**Records excerpted from a collection**.
========

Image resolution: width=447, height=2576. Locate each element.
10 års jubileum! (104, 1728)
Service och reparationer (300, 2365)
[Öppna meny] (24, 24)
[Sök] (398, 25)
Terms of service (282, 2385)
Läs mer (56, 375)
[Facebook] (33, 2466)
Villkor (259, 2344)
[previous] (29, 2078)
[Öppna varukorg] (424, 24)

========

Nothing in the data may be omitted; transcribe it exactly.

**Response area**.
Image resolution: width=447, height=2576. Locate each element.
10 års jubileum! (104, 1728)
Service och reparationer (300, 2365)
[Öppna meny] (24, 24)
[Sök] (398, 25)
Terms of service (282, 2385)
Läs mer (56, 375)
[Facebook] (33, 2466)
Villkor (259, 2344)
[previous] (29, 2078)
[Öppna varukorg] (424, 24)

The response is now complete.